Les traitements spécifiques contre la grippe sont limités aux inhibiteurs de la neuraminidase et aux adamantanes. Il existe des preuves à l'appui d'un bénéfice des corticoïdes dans le sepsis et les pathologies de même nature, probablement en raison de leurs propriétés anti-inflammatoires et immunomodulatrices. Bien que les corticoïdes soient couramment prescrits dans les cas de grippe sévères, l'incertitude demeure quant à leurs effets bénéfiques ou délétères potentiels.

Objectifs : 

Évaluer systématiquement l'efficacité et les effets indésirables potentiels de corticoïdes en traitement d'appoint de la grippe, compte tenu des différences de moment d'administration et de dosage.
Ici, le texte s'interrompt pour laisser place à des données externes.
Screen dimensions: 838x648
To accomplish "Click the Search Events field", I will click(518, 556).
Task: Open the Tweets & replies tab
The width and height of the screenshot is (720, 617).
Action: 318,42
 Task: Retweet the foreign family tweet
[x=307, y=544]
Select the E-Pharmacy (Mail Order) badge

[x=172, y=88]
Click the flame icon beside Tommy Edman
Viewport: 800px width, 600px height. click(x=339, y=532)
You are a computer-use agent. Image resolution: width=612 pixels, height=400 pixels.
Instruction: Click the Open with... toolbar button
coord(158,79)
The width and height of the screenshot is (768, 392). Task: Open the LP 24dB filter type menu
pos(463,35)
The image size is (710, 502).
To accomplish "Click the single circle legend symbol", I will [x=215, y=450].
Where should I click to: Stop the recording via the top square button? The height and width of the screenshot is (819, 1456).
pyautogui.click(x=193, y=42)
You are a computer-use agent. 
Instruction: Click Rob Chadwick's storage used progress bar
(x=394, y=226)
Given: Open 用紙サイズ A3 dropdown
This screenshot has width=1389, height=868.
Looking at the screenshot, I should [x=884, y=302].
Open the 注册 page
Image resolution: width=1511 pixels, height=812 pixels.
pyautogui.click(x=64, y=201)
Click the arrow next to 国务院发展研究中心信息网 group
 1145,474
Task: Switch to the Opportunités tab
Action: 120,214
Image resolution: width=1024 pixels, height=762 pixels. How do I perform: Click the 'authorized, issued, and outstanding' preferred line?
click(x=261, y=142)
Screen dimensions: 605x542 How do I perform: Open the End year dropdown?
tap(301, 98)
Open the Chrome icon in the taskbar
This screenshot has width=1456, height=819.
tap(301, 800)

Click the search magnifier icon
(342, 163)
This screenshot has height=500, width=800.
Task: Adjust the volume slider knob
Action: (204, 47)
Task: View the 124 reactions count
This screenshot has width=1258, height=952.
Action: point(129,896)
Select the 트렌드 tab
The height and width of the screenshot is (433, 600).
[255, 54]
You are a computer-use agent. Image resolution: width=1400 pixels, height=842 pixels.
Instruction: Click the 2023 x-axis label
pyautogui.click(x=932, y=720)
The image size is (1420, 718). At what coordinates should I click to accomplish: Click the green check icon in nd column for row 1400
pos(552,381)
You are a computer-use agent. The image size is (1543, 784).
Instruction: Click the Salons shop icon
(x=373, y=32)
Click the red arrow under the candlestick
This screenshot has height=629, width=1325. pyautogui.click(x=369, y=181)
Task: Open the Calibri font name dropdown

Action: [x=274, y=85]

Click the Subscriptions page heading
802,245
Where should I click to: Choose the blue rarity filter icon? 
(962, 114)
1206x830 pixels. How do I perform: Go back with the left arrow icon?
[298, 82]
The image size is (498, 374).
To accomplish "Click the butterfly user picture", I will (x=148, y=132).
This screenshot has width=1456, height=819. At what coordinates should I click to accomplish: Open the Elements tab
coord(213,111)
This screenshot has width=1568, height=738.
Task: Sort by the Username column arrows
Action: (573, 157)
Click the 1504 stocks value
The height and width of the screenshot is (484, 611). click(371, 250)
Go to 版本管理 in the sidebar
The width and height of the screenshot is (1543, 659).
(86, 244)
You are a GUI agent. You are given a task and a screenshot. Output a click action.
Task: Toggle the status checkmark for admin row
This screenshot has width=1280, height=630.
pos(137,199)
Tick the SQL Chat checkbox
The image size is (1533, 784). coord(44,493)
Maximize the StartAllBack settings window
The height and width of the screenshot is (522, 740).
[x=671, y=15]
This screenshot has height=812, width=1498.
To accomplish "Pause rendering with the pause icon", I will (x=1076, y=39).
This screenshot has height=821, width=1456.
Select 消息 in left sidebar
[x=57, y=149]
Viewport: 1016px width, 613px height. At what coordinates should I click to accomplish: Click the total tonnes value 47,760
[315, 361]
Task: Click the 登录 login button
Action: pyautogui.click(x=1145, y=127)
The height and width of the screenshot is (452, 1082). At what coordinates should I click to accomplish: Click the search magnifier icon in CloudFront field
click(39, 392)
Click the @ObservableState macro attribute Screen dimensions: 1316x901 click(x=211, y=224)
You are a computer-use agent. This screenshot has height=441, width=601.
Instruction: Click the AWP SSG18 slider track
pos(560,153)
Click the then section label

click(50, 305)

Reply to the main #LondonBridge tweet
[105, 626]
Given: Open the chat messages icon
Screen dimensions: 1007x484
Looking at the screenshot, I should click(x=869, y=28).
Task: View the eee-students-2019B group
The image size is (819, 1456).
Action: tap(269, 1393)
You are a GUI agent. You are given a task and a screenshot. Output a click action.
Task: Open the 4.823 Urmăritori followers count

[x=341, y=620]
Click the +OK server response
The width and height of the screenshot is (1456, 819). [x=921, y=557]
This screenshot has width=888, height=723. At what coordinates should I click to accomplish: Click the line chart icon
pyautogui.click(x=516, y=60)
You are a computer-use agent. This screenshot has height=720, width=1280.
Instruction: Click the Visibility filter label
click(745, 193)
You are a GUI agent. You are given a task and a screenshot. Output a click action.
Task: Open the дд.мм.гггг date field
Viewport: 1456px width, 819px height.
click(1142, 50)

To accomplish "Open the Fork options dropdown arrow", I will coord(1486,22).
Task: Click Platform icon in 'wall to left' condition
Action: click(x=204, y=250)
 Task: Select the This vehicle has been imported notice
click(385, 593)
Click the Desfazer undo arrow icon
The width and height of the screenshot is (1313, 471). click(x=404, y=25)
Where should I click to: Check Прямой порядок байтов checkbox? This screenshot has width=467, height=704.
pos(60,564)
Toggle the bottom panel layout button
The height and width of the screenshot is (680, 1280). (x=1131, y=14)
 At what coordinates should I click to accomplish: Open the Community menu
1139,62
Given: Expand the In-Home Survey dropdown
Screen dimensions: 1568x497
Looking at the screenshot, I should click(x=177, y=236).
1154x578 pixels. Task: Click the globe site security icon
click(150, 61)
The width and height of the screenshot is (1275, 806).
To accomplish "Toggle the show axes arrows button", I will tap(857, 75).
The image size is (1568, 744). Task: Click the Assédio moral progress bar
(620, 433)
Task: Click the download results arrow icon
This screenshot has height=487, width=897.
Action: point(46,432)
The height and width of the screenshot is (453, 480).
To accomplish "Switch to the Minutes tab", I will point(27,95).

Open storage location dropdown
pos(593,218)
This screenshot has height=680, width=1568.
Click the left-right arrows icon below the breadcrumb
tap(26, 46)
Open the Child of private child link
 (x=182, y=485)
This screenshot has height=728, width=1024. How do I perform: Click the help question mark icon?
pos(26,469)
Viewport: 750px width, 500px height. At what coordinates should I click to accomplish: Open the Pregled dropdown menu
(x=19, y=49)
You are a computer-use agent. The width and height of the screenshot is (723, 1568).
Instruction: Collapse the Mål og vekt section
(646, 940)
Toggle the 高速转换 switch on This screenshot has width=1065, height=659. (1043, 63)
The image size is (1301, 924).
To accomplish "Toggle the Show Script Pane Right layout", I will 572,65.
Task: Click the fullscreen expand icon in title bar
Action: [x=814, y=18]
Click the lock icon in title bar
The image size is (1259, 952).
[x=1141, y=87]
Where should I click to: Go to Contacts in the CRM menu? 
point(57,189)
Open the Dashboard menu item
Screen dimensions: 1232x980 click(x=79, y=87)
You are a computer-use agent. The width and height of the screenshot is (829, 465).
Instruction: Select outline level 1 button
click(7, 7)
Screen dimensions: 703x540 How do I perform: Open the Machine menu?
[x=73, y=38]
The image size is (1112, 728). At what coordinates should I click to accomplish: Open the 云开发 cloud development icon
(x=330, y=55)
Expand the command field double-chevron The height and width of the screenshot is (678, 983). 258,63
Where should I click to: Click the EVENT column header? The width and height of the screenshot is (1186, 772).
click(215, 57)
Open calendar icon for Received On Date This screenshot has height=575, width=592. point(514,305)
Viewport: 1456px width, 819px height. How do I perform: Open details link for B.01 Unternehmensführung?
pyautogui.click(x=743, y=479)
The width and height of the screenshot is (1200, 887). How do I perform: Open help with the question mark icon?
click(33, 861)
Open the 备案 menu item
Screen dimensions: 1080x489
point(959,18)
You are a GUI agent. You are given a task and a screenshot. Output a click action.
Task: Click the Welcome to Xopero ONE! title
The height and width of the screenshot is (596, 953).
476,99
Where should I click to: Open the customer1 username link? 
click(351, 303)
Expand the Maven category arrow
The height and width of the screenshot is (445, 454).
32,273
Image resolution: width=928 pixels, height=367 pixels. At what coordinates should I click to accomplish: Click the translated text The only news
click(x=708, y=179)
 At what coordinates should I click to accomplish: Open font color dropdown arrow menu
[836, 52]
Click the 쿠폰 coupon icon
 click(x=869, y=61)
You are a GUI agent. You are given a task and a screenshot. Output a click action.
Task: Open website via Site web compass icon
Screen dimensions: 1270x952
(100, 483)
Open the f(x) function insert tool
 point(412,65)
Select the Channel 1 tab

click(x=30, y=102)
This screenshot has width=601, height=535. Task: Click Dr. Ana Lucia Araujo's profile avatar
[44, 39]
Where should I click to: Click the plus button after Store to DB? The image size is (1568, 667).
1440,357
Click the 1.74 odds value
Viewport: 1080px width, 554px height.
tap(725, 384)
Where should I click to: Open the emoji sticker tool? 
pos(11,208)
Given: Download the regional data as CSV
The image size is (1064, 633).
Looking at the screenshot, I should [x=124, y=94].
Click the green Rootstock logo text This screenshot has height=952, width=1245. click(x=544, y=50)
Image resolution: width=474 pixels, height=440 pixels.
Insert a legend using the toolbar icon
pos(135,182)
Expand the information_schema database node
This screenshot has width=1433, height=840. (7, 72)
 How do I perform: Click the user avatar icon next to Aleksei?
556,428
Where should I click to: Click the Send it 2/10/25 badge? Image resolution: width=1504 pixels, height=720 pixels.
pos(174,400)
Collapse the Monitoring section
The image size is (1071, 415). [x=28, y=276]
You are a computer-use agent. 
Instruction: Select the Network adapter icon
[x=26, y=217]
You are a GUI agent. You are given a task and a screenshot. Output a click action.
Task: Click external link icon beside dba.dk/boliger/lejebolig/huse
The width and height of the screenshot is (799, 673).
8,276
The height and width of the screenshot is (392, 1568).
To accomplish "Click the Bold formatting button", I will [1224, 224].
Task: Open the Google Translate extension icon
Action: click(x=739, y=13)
Stratégie de recherche documentaire : 

Nous avons effectué des recherches dans CENTRAL (2015, numéro 5), MEDLINE (de 1946 à la 1ère semaine de juin 2015), EMBASE (de 1974 à juin 2015), CINAHL (de 1981 à juin 2015), LILACS (de 1982 à juin 2015), Web of Science (de 1985 à juin 2015), des résumés des trois dernières années des principales conférences d'infectiologie et de microbiologie et les références bibliographiques des articles inclus.

Critères de sélection : 

Nous avons inclus des essais contrôlés randomisés (ECR), des essais contrôlés quasi-randomisés et des études observationnelles qui comparaient une corticothérapie à l'absence de corticothérapie dans la grippe ou le syndrome grippal. Nous n'avons pas limité notre recherche d'études en fonction de la langue de publication, des sous-types de grippe, du contexte clinique ou de l'âge des participants. Nous avons sélectionné les études éligibles en deux étapes : examen séquentiel des titres et des résumés, puis du texte intégral.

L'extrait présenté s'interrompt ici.